- Description of the task:
Going from the line that contains "Click the Feb 17 point on chart line" through the last line of the records, set down each line again exactly, both included, with pictures left out.

- Stored items:
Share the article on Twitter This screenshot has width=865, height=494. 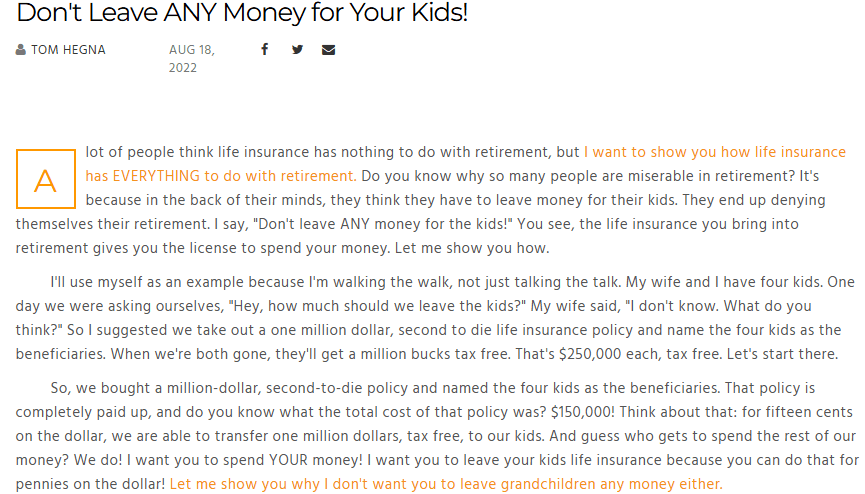coord(297,49)
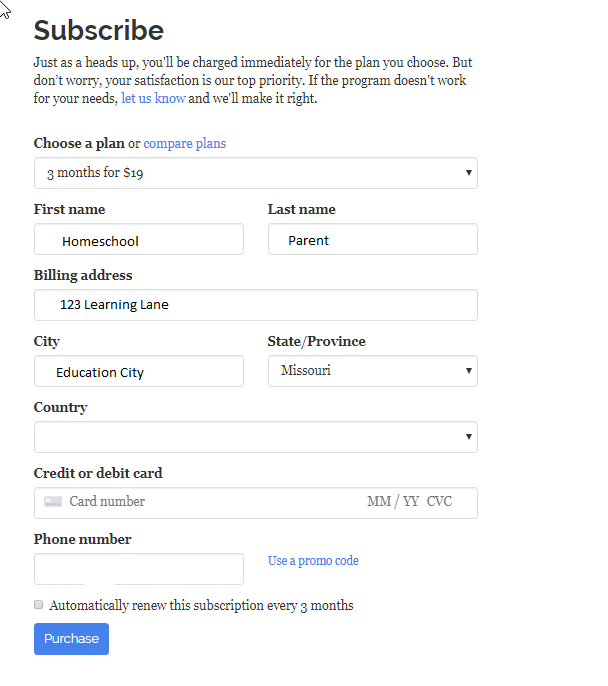The image size is (608, 686).
Task: Click the Billing address field
Action: click(x=255, y=305)
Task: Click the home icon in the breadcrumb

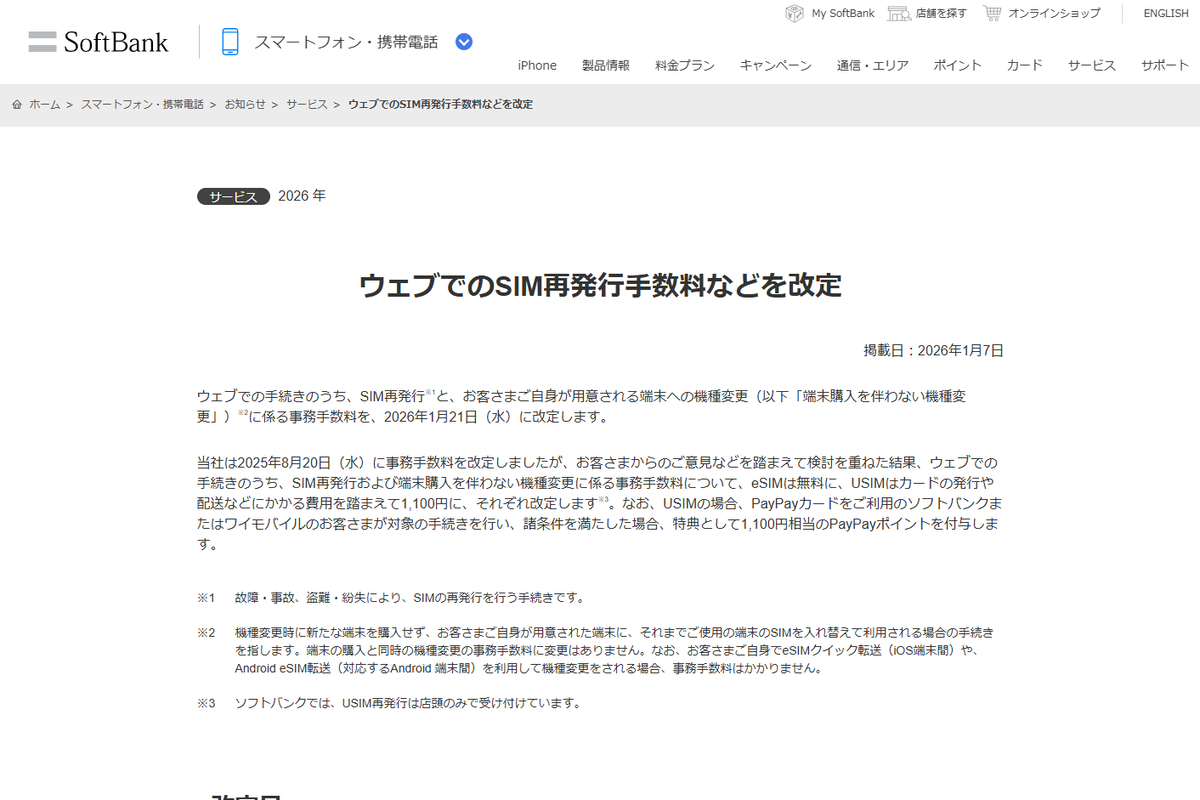Action: pyautogui.click(x=15, y=103)
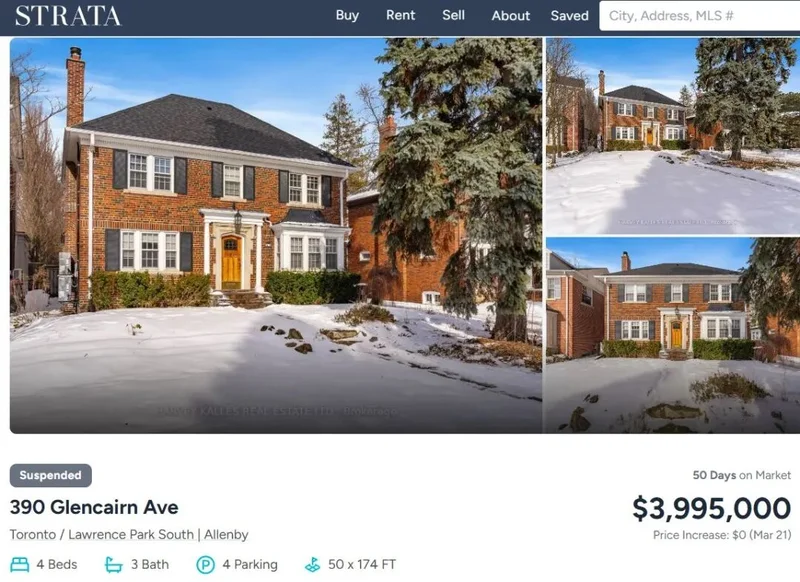Go to the Sell page
Image resolution: width=800 pixels, height=582 pixels.
point(454,15)
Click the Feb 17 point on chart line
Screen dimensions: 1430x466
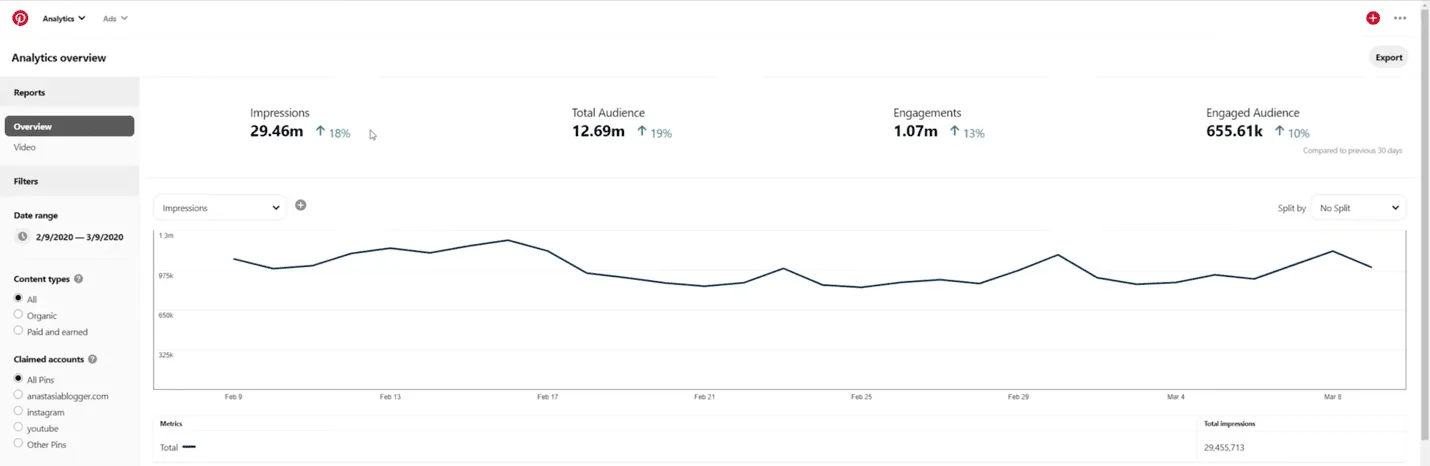pyautogui.click(x=547, y=250)
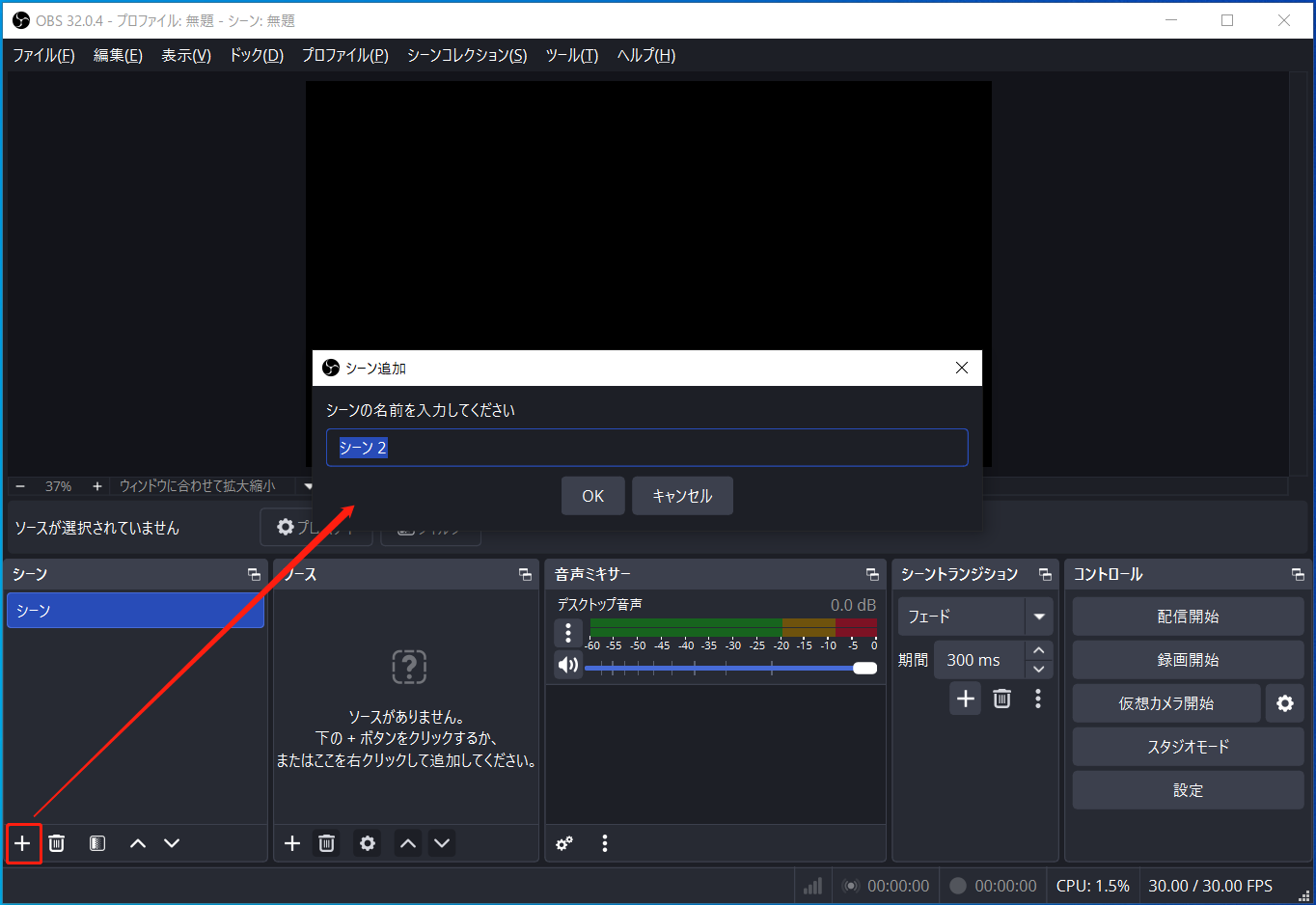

- Response below:
Click the Feb 17 point on chart line
Screen dimensions: 1430x466
pyautogui.click(x=547, y=250)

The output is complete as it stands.